General Fiction
HarperCollins UK
2002-03
201
Paulo Coelho doesn’t just write – he crafts his magnificent tales. One of the most widely read authors in the world, his success is due the fact that he speaks to his readers’ very souls, examining what it is to be human and what it is that makes us human, warts and all.
In ‘The Devil and Miss Prym’ Coelho takes as his starting point the basic theme of good versus evil. Are humans inherently good or is there always a set of circumstances that can make them turn to bad? A stranger arrives in the remote village of Viscos; he has with him a notebook and eleven bars of gold. This man’s proposal is simple: if by the end of the week one person from the village is found dead, he will give the gold bars to the villagers to do with as they may. No questions asked.

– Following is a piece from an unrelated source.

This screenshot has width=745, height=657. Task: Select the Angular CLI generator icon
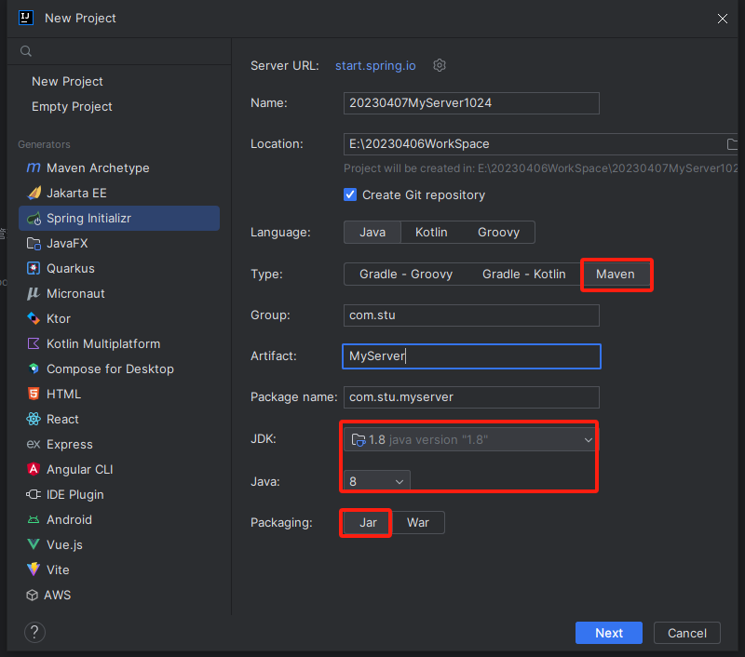coord(34,470)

Viscos is so far from civilisation as to be unmarked on the map, no children have been born there in years and the town is dying. The people are strong in their community spirit but, as with any group, there are those among them who might be considered dispensable. The stranger chooses one young woman to bring his proposal to her neighbours.

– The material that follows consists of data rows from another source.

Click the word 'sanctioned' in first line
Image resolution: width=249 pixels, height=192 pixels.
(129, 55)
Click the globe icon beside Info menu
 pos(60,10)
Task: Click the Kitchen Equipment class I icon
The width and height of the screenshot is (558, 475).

Initially focusing on the inner struggle faced by his messenger Miss Prym, the story broadens out to examine the stranger’s motivations and the dynamics of a small group of people faced with a tempting but terrible challenge.

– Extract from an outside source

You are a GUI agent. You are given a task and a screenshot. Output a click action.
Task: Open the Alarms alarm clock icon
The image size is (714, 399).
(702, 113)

Human greed, cowardice, fear and the very subject of temptation are dramatised in the most compelling way. What at first appears to be a simple tale of this age-old struggle is in fact something much more complicated – because the choice between good and evil is not always so simple to make.
Beautifully written and cleverly constructed, this is a book that can easily be read in an afternoon, but the questions it raises will stay with you for a lot longer.